Alguns que se chamam gênios, ou assim são chamados, deixaram nessa terra coisas bacanas e outras questionáveis para nós. Um que faço grandes e quixotescas ressalvas é Descartes. Tudo bem que seu modo de mensurar a vida nos deu uma vantagem enorme de evoluirmos pra onde estamos. Talvez a culpa não seja lá dele, mas nossa, de nos apropriarmos do seu conceito filosófico e o aplicarmos para tudo. Mistérios do nosso cérebro, de certo. Talvez seja mais fácil pra nós colocarmos números, dados, tamanhos e formatos em tudo. Assim, podemos organizar nossa caixinha de como as coisas se encaixam e fazem sentido na nossa vida. O que me incomoda é dizer que tamanho tem seus sentimentos, seus sonhos, seus desejos, lembranças e memórias. Já pensou se tivéssemos que mensurar isso? Que valores dariam? Qual seria a escala? Como faríamos? Disseram uma vez que devíamos carregar nossas vidas numa mochila, para que a pudéssemos levá-la nas costas para onde quer que iríamos. Ou seria para que não tenhamos coisas demais e que essas sejam usadas para mensurar o que esta sendo levado no lugar na aura. Para que possamos observar mais nossos sentimentos, nossos valores emocionais. Voltarmos os olhos pra dentro e sabermos que os sentimentos não têm peso, tamanho, forma, mas possuem cor, cheiro, sabor. Por isso penso que as relações e sentimentos devem ser medidos pela qualidade, não pelo tamanho do tempo em que elas duram. Escolho um dos meios de mensurar as relações, o tempo, e percorro seus movimentos. Podemos ter uma relação de grande afetividade e entrega com uma pessoa que pouco conhecemos. Coisas dos encontros. E também ao contrario, ter uma historia de tempo delongado com uma pessoa em que nos ligamos pouco. E não será essa medida que marcará os corações que participam dessa aventura. E sim as impressões deixadas um no outro. O grande impacto é forma e a profundidades dessas impressões e não o tempo em que decorreram para acontecer ou quanto tempo do decorrido. Por isso meço minhas relações pela qualidade que elas possuem, e não pelo tempo que elas duram. Que afinal, como nos ensinou o grande Einstein, a quem venero, o tempo é relativo. Mas a qualidade dos sentimentos não. Eles são únicos em cada um, e transformam a experiência de vida de cada um de nós ao se apresentarem e não quando. Se conseguirmos carregar o que nos é importante dentro do coração e da alma estaríamos vestidos com o que realmente importa. Poderíamos deixar de lado as muletas das aparências.

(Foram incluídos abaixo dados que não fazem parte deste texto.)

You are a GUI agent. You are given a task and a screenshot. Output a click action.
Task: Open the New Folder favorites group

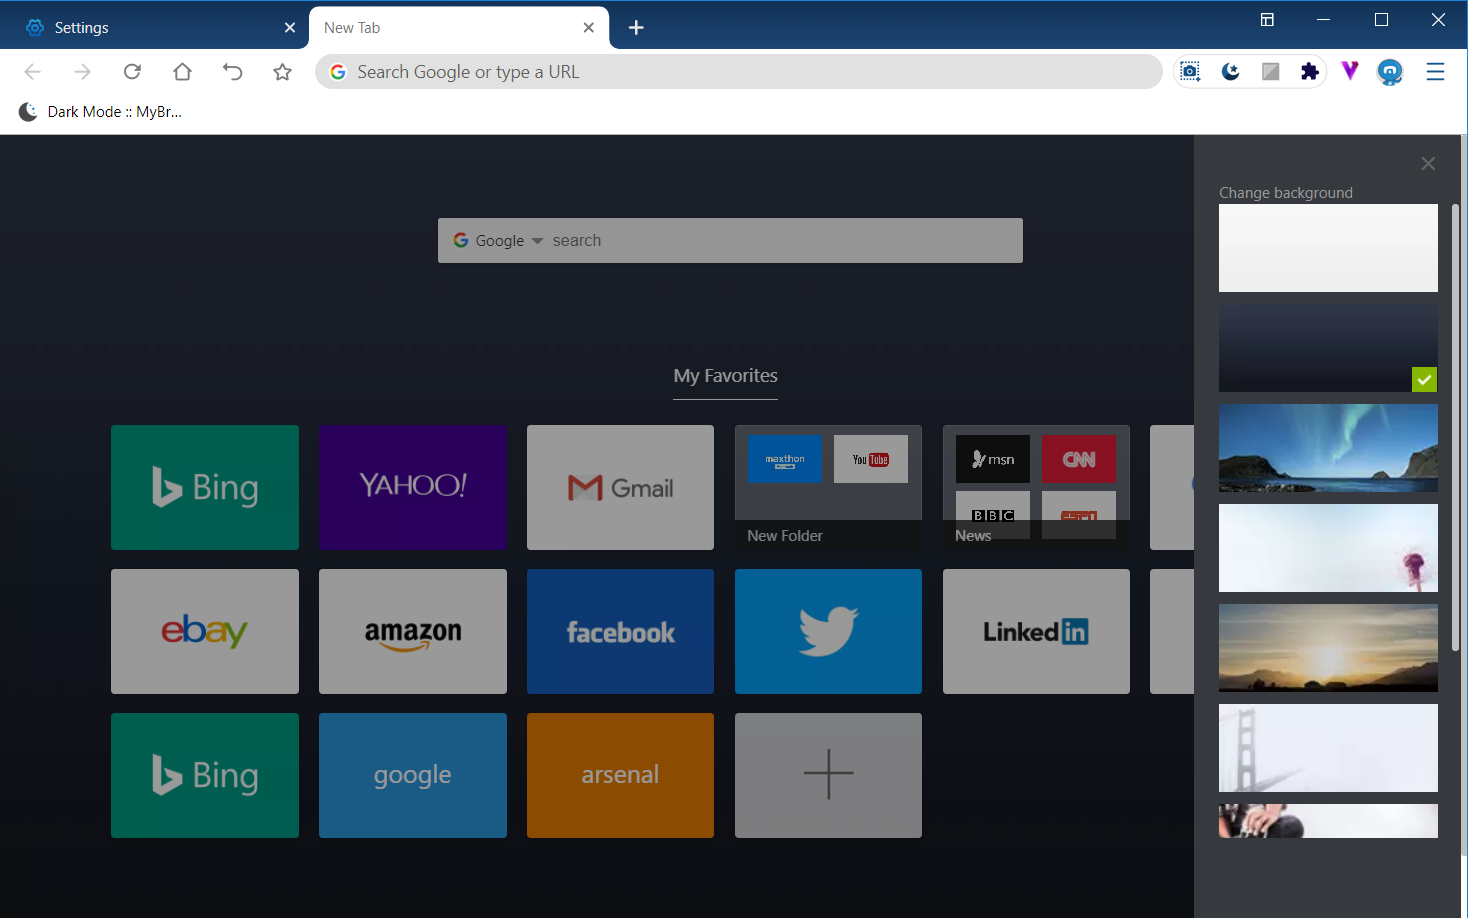(x=828, y=487)
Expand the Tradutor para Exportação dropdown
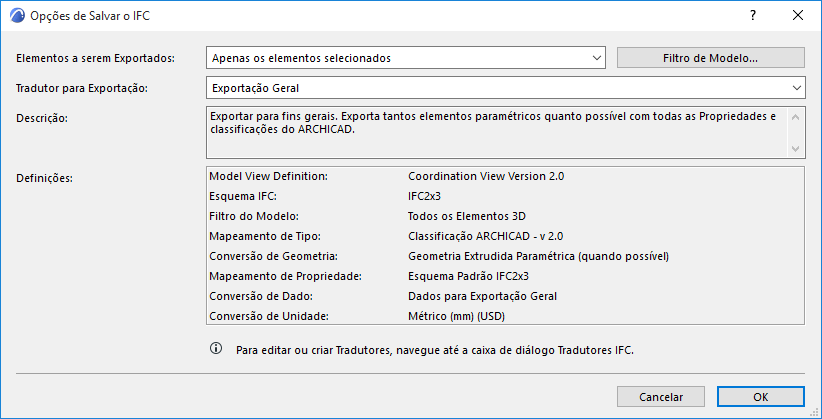The width and height of the screenshot is (822, 419). [505, 88]
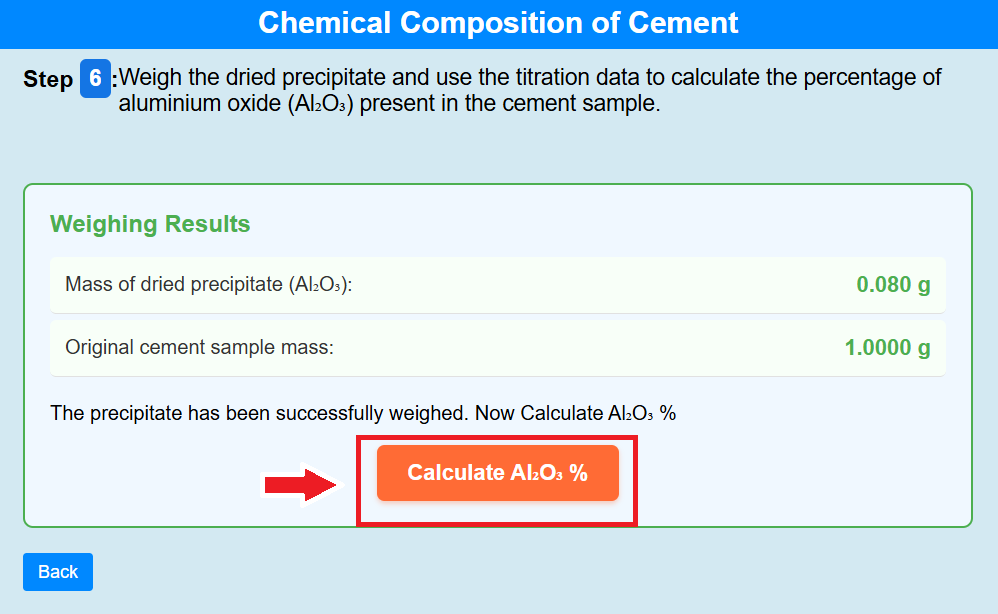The height and width of the screenshot is (614, 998).
Task: Go back with the Back button
Action: (58, 572)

sexta-feira, 12 de fevereiro de 2010

Lua Nova

Quando a lua nova no céu se ia, senti o calor do seu peito. Sentia suas batidas se serenando, e sua luz a se abrandar. À medida que seu coração se acalmava, o meu peito se enchia da claridade que surgia no horizonte. Meus olhos embotados das estrelas da noite sumiam perto do brilho calmo da sua luz que teimava em se ir contra a sua vontade. Seu anseio de ficar me fazia sentir mais vivo, mais livre e com mais vontade de ter-te por mais tempo.

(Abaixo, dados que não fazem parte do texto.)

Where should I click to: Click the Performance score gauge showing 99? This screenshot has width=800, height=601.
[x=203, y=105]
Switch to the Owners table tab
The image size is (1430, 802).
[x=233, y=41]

Oh tempo! Queria que ali o tempo me desse a pausa. O segundo de um suspiro. Que percebesse que nesse profundo e calmo sentido que ali estava se encontrava mais do que as palavras podiam soletrar. De certo que se as palavras saltassem das nossas bocas tropeçariam sem sentido, num devaneio moribundo que somente faria sentido quando se fizesse presente o silêncio do seu olhar. Mas o tempo, que nunca vivera a pausa das batidas do seu peito não cedera ao meu desejo. Foi insensível na medida em que eu era invencível na minha doce vontade.
Dicotomia impensável! Você se foi, mas se fez presente. Rogo para que cada despedida seja assim, sem dor e com a cor leve dos seus olhos negros. Cada sentido meu sente que você, quando se vai, deixa um pedaço dos seus. Deve ser isso que me alimenta para te esperar por mais uma lua.